### Passage shown
Segment Open

Did I mention that the leaves don’t fall off the trees anymore? This also pains me. When I point it out to friends and family, they observe, and shift the conversation. It just doesn’t land for them as heavy as it lands for me. I joke (but not really joke) that the sky war is my ticket to spiritual awakening and liberation. Truthfully though, although I like the idea of transcending this mess through spiritual ascension, I am actually rooting for a collective transformation.
You could say the sky war is my tipping point. What is yours? Have you hit one yet? I know things are bad, like real bad, climate crisis wise. I know that people are feuding about the climate narrative. I know that our natural world has been under attack since the dawn of civilization. I know that chemicals are destroying the soil, the air, the water, and the trees; and our bodies. As well as, all the creatures that live on this earth. I have known this for some time now. I know that this wasteland is one of trauma, and beauty. Oh the fucken paradox. I know that the colonizing culture of the West uses force, fear, domination, and torture to shove a lie down our throats. Those that swallow the lie might have a brief moment in time in which they are spared the horrors. The horrors still exist, however, maybe just not front row and center (unless of course, you are staring at your phone).
Something about the sky war and the oppressive, trapped, all encompassing felt experience that I have been battling under the canopy of gray sludge almost did me in psychologically. I felt like I was being consumed by it and around the corner, there might be no return. Thankfully, my dragon woke up preventing me from harming myself, or others, by tapping me into the sacred power of instinctive anger.

Segment Closed

### Record excerpts
Segment Open

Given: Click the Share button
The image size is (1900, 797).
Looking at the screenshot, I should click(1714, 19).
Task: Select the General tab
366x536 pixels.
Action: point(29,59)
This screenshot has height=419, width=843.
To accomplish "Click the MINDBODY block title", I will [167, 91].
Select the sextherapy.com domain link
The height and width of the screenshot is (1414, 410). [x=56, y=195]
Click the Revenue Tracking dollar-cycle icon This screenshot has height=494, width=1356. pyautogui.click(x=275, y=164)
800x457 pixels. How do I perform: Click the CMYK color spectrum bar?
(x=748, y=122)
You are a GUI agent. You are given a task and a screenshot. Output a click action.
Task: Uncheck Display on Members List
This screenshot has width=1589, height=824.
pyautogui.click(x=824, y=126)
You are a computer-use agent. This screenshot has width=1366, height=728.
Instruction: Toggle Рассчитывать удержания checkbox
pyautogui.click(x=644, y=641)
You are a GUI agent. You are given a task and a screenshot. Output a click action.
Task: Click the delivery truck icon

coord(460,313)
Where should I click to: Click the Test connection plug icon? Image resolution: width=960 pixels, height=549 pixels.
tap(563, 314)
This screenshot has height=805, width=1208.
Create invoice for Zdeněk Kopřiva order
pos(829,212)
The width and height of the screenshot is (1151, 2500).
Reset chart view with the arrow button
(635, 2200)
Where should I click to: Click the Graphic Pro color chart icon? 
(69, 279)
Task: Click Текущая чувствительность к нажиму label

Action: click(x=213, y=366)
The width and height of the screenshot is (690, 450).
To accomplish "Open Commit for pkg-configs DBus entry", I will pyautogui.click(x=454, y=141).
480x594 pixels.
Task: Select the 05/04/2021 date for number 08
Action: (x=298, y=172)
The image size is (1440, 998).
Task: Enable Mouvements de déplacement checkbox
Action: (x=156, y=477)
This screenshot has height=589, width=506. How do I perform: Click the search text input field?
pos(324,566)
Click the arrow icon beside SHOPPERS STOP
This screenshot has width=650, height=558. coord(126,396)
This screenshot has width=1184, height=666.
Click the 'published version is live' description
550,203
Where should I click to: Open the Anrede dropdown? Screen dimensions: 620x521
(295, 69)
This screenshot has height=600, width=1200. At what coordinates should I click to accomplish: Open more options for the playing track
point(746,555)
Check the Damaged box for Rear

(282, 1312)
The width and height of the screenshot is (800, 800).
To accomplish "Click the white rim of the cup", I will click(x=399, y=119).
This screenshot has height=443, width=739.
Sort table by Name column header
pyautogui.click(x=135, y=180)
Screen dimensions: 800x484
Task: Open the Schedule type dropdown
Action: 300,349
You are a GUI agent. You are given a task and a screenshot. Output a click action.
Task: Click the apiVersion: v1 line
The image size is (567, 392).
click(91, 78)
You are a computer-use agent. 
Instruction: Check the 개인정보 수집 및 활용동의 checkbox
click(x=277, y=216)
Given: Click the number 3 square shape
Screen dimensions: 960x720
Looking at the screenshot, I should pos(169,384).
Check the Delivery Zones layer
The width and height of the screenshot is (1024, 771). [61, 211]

Segment Closed

### Required action 1
According to the sky war passage, what woke up and kept the writer from harming themself or others?
### Required action 2
Continue the sky war passage from its last sentence.

### Answer space 1
The writer's dragon woke up.

### Answer space 2
All of this has illuminated what I have always known to be true-Life is under attack and I/we can’t escape it, not in this 3D reality that is for sure. I am reminded that freedom is an illusion, at least under these conditions. I might be free to think as I wish or free to access consciousness, however, I am not physically free under these conditions; nor are you. We are trapped animals, along with all the other trapped species. That entrapment is what fires up my dragon. I often feel helpless and collapsed by the magnitude and scale of the collective calamity. I find refuge in authors such as: Charles Eisenstein, Derrick Jensen, and Jem Bendell. Those who are not afraid to call a kettle black so to speak.
I don’t have any answers as to how to escape the culture of madness, and I am not sure anyone has the answers. I am left with the same felt sense that haunts me as I recognize the severity of the trauma, and the length of the trauma, that all of Life (not just humans) has been enduring as a result of a culture of consumption and separation. I am tired. I imagine you are too, if you are feeling into the magnitude of it all. I keep hanging on. Is it because my biology is designed to seek Life and thrive, not just survive? Or is it because my son said to me that he wants children, even in the face of this shitshow, because he wants to share my legacy and stories (this notion still catches my breath)? Or is it because I love Life so much and see the gorgeous beauty that exists simultaneous to the degredation? Or is it because I believe in a new story? Does the Eagle know all of this? Do they see a way through? Can they fly above the shield?